TUJUAN ANDA
Teruskan teks tentang hukum dakwah dan macam-macam pendakwah, dimulai tepat sesudah kalimat terakhir yang ditampilkan.

TEKS HALAMAN
3.      Fardlu ‘Ain Bersyarat
Pendapat yang mengatakan bahwa hukum dakwah adalah fardlu ‘ain bersyarat  diikuti oleh Ar-Rozi dengan memperhatikan hadis Rasulullah Saw riwayat HR. Muslim, yaitu:
“Barang siapa yang melihat diantara kamu akan kemungkaran, maka rubahlah dengan tangannya (kekuasaan), apabila tidak mampu hendaklah mengubah dengan lisannya, apabila tidak mampu maka rubahlah dengan hatinya. Dan itulah selemah-lemahnya iman.”
Ar-Rozi mengatakan dakwah Islam tidak secara otomatis disampaikan kepada orang lain, tapi terlebih dahulu melihat urgensinya. Setiap orang perlu mempertimbangkannya apakah kemungkaran telah terjadi dalam masyarakat, kemudian sejauh mana kemungkaran tersebut telah terjadi. Apabila kemungkaran sudah mengancam atau bahkan sudah keluar dari nilai-nilai ajaran Islam, maka hukum melaksanakan dakwah menjadi fardlu ‘ain.
Sedangkan M. Rosyid Ridla dkk, memandang bahwa dakwah tidak hanya dalam dataran menyampaikan ajaran kepada masyarakat yang telah terjadi kemungkaran. Meningkatkan kualitas kehidupan masyarakat melalui proses pembinaan yang berkelanjutan juga menjadi konsen dakwah. Mengembangkan perekonomian ummat, menyebar kesejahteraan terutama didaerah terpencil, hingga membantu umat Islam untuk mendapatkan keadilan juga termasuk dalam lingkup dakwah melalui sentuhan tindakan. Sehingga dakwah tidak hrus menunggu terjadinya kemungkaran atau kejahatan terlebih dahulu. Hal ini tercermin dari dakwah Rasulullah Saw yang terus menyampaikan seruan kepada para sahabat walau sahabat telah mengetahui tentang satu perkara. Berdasarkan pengertian dan hukum berdakwah yang sudah dipaparkan diatas, maka dapat disimpulkan kegiatan dakwah hukumnya wajib bagi umat Islam. Baik fardlu ‘ain, fardlu ‘ain bersyarat maupun fardlu kifayah.[7]
Sedangkan menurut Bassam sebagaimana yang dikutip oleh Moh. Ali Aziz mengemukakan bahwa setiap umat Islam harus menyampaikan dakwah, meski dengan pengetahuan agama yang terbatas. Setiap muslim, menurut Bassam, pasti memiliki kemampuan sekecil apapun yang menjadi andil bagi kemajuan Islam. Begitu pula, dikalangan umat Islam harus ada kelompok yang menekuni ilmu agama Islam untuk mempertahankan serangan pemkiran dari para musuh Islam.[8] Macam pendakwahpun dibagi menjadi tiga macam yakni:
a.       Pendakwah Mujtahid, golongan yang masuk katagori ini adalah para ulama’ yang mampu membuat penafsiran ayat dan hadis secara benar, lalu menyampaikannya kepada masyarakat. Mereka terbebani dakwah fardlu ‘ain.

SEGMEN DATA
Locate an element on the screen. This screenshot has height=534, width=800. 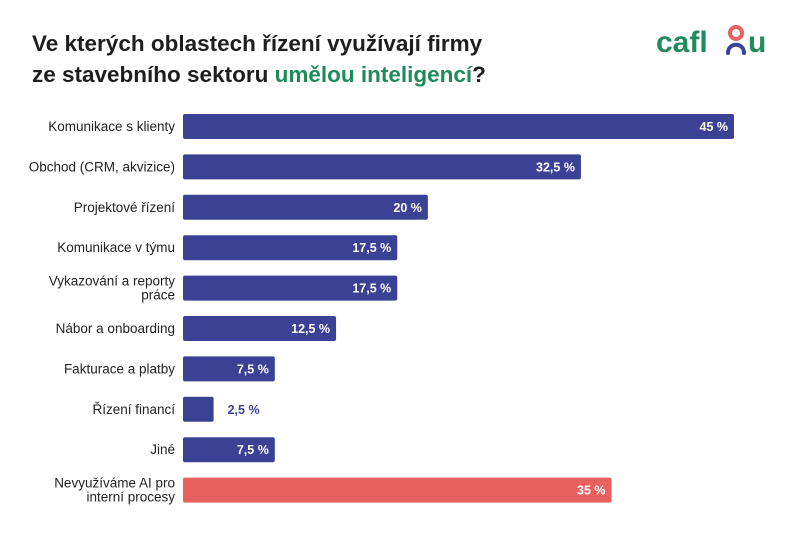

JAWABAN TERTULIS
b.      Pendakwah Muttabi’, golongan ini yaitu orang-orang yang mengajak orang lain dengan menampilkan dalil yang diketahuinya. Semisal para pendakwah kita yang membaca karya para ulama, lalu menyampaikan kepada khalayak masyarakat. Dan mereka juga terbebani dakwah fardlu ‘ain.
c.       Pendakwah Muqallid golongan ini dibebani hukum dakwah fardlu kifyah dikarenakan memiliki pengetahuan yang sangat terbatas.[9]
B.     Tujuan Dakwah Dalam Islam
Tujuan dakwah merupakan salah satu unsur yang penting dalam aktivitas dakwah Islam, sebagaimana dalam aktivitas-aktivitas lainnya. Tanpa adanya tujuan yang pasti dan dan jelas , suatu aktivitas sulit berjalan dengan baik. Tujuan  dakwah dapat diibaratkan sebagai sebuah mimpi atau cita-cita seorang da’i dalam melakuyang akan dicapai oleh da’i. Tujuan itu pada akhirnya akan menentukan strategi dan bahkan menentuan aktivitaskan besar kecilnya semangat  dakwah Islam. Semakin mantap dan jelas tujuan yang hendak dicapainya, maka stratgi yang dirancang untuk mencapai tujuan semakin jelas. Semakin mantap tujuan dan semakin jelas stategi yang dirancangnya, maka semakin besar pula pengaruh terhadap semangat seorang da’i dalam menjalankan dakwah.[10]
Tujuan dakwah dapat dibagi menjadi dua yakni tujuan dakwah jangka panjang dan tujuan dakwah jangka pendek. Tujuan dakwah jangka panjang atau umum (mujmal) yakni sebagai berikut:
1.      Tujuan Dakwah Jangka Panjang atau Umum (mujmal)
a.       Menjadikan atau mengajak semua orang untuk beribadah dalam arti menjalankan perintah-perintah Allah dan Rasul-Nya, dan menjauhi segala yang dilarangnya. Sebagaimana yang telah disinggng didalam al-Qur’an surat adz-Dzariat: 56.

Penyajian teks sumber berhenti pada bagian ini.